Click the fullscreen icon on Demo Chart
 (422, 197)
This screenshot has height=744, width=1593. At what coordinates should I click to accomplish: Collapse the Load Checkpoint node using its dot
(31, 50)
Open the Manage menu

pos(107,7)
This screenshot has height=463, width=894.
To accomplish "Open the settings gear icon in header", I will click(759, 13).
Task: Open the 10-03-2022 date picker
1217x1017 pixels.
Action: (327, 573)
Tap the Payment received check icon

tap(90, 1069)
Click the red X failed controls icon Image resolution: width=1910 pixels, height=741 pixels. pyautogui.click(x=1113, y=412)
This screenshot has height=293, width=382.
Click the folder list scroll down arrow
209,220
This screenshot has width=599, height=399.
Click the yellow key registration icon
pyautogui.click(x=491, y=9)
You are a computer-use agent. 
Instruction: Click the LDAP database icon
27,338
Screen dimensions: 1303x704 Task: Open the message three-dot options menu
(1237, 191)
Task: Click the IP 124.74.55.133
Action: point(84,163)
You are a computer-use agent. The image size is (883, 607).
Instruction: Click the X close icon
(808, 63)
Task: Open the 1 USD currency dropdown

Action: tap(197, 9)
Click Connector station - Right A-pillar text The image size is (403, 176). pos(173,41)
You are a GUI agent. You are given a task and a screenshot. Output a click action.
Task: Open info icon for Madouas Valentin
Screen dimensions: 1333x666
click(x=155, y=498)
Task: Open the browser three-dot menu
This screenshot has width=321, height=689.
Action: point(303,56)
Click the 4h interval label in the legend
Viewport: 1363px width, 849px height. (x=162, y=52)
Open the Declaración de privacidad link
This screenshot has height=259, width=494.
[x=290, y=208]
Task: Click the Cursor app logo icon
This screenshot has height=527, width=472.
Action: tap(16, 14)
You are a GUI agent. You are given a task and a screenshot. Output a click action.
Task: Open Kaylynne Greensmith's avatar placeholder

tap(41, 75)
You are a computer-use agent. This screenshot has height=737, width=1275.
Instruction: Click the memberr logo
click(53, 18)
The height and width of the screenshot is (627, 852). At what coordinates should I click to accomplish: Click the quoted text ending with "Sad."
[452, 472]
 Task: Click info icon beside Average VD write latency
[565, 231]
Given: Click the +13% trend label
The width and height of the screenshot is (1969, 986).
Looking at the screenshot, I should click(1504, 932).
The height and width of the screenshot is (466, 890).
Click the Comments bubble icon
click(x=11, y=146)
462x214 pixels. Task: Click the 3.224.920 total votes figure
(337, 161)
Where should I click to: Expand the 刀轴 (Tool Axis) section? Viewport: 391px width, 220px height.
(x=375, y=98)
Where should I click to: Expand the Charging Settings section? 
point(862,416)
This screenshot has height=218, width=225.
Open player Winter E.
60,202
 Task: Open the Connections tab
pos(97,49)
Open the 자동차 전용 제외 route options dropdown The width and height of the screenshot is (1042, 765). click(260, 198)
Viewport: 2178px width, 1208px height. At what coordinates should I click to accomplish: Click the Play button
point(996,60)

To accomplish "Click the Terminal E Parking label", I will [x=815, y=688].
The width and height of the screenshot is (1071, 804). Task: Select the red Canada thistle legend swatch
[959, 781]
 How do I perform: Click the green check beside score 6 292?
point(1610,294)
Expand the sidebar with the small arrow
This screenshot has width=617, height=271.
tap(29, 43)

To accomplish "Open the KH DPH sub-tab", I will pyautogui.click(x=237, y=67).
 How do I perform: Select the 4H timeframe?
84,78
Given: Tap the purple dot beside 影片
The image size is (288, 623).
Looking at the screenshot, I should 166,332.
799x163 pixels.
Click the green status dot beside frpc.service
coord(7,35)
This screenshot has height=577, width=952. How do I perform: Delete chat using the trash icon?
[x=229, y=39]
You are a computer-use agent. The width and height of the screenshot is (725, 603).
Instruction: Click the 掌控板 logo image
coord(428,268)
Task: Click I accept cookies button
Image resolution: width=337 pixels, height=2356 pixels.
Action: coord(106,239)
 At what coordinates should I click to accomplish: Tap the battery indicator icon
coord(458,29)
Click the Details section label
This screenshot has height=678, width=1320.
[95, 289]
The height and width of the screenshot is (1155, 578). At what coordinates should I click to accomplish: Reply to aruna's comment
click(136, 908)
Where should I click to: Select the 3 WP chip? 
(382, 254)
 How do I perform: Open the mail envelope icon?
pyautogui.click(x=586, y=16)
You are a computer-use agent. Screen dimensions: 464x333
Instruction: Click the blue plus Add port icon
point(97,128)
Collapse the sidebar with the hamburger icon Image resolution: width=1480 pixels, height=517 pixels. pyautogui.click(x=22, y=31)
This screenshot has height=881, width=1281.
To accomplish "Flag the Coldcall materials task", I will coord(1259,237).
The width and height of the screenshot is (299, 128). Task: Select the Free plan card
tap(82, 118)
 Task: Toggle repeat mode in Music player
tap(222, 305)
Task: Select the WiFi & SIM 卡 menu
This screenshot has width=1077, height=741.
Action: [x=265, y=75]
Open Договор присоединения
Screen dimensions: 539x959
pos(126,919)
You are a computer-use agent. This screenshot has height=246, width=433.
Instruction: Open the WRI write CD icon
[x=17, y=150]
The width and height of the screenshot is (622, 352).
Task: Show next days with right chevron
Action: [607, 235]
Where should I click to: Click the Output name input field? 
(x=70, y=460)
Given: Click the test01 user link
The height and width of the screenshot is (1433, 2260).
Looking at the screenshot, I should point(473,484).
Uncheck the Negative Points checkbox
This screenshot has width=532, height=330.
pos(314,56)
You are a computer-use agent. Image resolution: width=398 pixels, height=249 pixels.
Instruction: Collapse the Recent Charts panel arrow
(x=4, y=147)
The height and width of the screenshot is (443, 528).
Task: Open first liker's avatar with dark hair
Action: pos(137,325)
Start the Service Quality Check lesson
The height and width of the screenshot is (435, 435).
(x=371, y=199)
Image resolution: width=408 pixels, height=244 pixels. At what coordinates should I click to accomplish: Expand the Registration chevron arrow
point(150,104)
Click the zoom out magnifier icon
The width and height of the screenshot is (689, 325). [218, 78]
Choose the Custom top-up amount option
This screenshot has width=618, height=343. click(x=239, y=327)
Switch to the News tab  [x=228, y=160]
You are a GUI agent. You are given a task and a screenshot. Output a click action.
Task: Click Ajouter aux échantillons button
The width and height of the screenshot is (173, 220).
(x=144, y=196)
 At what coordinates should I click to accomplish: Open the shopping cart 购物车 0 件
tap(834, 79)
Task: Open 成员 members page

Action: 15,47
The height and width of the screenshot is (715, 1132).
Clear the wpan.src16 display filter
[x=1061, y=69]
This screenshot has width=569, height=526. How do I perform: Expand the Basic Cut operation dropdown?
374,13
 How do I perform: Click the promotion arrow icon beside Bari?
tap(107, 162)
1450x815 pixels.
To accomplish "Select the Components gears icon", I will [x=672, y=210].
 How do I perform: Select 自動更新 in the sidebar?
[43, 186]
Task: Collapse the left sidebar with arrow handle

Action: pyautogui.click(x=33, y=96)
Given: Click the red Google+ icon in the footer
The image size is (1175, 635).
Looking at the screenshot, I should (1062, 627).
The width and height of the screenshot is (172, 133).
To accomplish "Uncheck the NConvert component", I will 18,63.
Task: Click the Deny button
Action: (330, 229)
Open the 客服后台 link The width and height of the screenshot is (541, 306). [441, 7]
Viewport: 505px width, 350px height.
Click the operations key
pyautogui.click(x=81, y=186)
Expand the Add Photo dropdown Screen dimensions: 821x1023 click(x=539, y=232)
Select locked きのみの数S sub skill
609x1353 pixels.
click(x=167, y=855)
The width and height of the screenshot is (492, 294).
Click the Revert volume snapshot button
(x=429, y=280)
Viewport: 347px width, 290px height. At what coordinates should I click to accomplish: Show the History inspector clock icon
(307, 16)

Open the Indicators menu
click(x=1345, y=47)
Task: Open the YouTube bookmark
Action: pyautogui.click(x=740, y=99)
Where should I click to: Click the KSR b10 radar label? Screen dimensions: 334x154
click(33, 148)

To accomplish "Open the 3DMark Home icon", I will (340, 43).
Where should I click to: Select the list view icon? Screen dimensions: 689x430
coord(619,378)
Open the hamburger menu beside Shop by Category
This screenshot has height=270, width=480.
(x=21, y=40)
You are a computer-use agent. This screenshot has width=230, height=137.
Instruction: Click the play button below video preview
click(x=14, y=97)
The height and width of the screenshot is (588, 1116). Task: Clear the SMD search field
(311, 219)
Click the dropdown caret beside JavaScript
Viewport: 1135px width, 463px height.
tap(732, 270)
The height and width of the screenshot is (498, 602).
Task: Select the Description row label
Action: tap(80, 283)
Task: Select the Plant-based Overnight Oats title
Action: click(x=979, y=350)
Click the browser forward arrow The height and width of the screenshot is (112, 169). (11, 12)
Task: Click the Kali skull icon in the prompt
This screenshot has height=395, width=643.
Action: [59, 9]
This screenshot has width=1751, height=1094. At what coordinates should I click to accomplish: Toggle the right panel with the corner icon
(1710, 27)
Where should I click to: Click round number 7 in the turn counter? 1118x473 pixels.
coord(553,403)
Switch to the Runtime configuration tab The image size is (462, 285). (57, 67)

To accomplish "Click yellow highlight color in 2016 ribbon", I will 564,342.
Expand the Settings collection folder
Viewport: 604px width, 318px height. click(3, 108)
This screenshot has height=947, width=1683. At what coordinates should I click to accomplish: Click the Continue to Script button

◆ ◆ ◆ ◆ ◆

→ **Task description**
Print, without any change, the entries from the line containing "I will 564,342." through the last line of the entries, including both of those lines.

→ **Answer**
To accomplish "Click yellow highlight color in 2016 ribbon", I will 564,342.
Expand the Settings collection folder
Viewport: 604px width, 318px height. click(3, 108)
This screenshot has height=947, width=1683. At what coordinates should I click to accomplish: Click the Continue to Script button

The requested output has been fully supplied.